Table of Contents
Very Short Answer Type
Question 1.
In the given figure, name
(a) the side opposite to vertex A
(b) the vertex opposite A to side AB
(c) the angle opposite to side AC
(d) the angle made by the sides CB and CA.
Solution:
(a) The side opposite to vertex A is BC.
(b) The vertex opposite to side AB is C.
(c) The angle opposite to side AB is ∠ACB.
(d) The angle made by the sides CB and CA is ∠ACB.
Question 2.
Examine whether the given triangles are congruent or not.
Solution:
Here,
AB = DE = 3 cm
BC = DF = 3.5 cm
AC = EF = 4.5 cm
ΔABC = ΔEDF (By SSS rule)
So, ΔABC and ΔEDF are congruent.
Question 3.
In the given congruent triangles under ASA, find the value of x and y, ΔPQR = ΔSTU.
Solution:
Given: ΔPQR = ΔSTU (By ASA rule)
∠Q = ∠T = 60° (given)
\(\bar { QR }\) = \(\bar { TU }\) = 4 cm (given)
∠x = 30° (for ASA rule)
Now in ΔSTU,
∠S + ∠T + ∠U = 180° (Angle sum property)
∠y + 60° + ∠x = 180°
∠y + 60° + 30° = 180°
∠y + 90° = 180°
∠y = 180° – 90° = 90°
Hence, x = 30° and y = 90°.
Question 4.
In the following figure, show that ΔPSQ = ΔPSR.
Solution:
In ΔPSQ and ΔPSR
\(\bar { PQ }\) = \(\bar { PR }\) = 6.5 cm (Given)
\(\bar { PS }\) = \(\bar { PS }\) (Common)
∠PSQ = ∠PSR = 90° (Given)
ΔPSQ = ΔPSR (By RHS rule)
Question 5.
Can two equilateral triangles always be congruent? Give reasons.
Solution:
No, any two equilateral triangles are not always congruent.

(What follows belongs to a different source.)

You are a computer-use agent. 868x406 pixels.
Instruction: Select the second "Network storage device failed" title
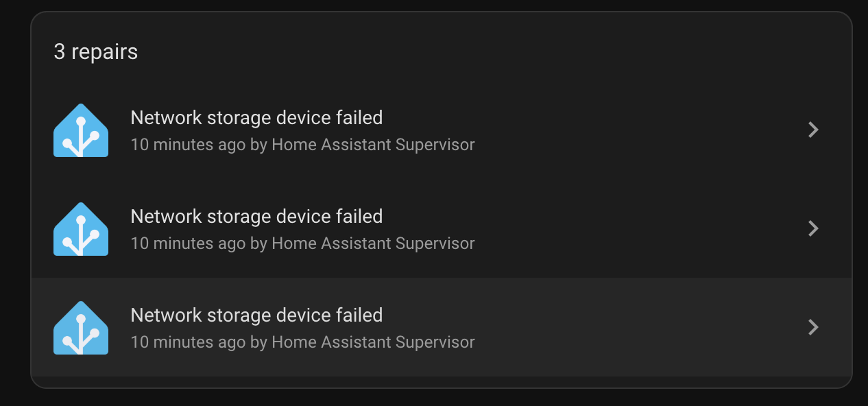point(256,217)
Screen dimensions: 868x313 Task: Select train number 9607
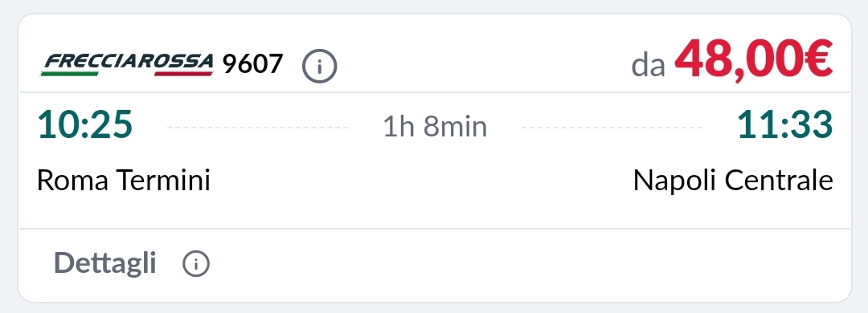pos(253,64)
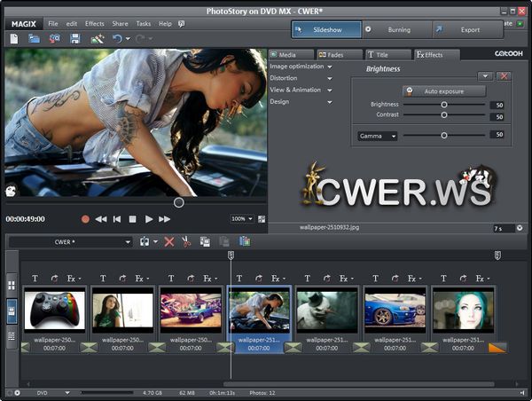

Reason: Each angle of an equilateral triangle is 60° but their corresponding sides cannot always be the same.
Question 6.
In the given figure, AP = BQ, PR = QS. Show that ΔAPS = ΔBQR
Solution:
In ΔAPS and ΔBQR
AP = BQ (Given)
PR = QS (Given)
PR + RS = QS + RS (Adding RS to both sides)
PS = QR
∠APS = ∠BQR = 90° (Given)
ΔAPS = ΔBQR (by SAS rule)
Question 7.
Without drawing the figures of the triangles, write all six pairs of equal measures in each of the following pairs of congruent triangles.
(i) ΔABC = ADEF
(ii) ΔXYZ = ΔMLN
Solution:
(i) Given: ΔABC = ΔDEF
Here AB = DE
BC = EF
AC = DF
∠A = ∠D, ∠B = ∠E and ∠C = ∠F
(ii) Given ΔXYZ = ΔMLN
Here XY = ML
YZ = LN
XZ = MN
∠X = ∠M, ∠Y = ∠L and ∠Z = ∠N
Question 8.
Lengths of two sides of an isosceles triangle are 5 cm and 8 cm, find the perimeter of the triangle.
Solution:
Since the lengths of any two sides of an isosceles triangle are equal, then
Case I: The three sides of the triangle are 5 cm, 5 cm and 8 cm.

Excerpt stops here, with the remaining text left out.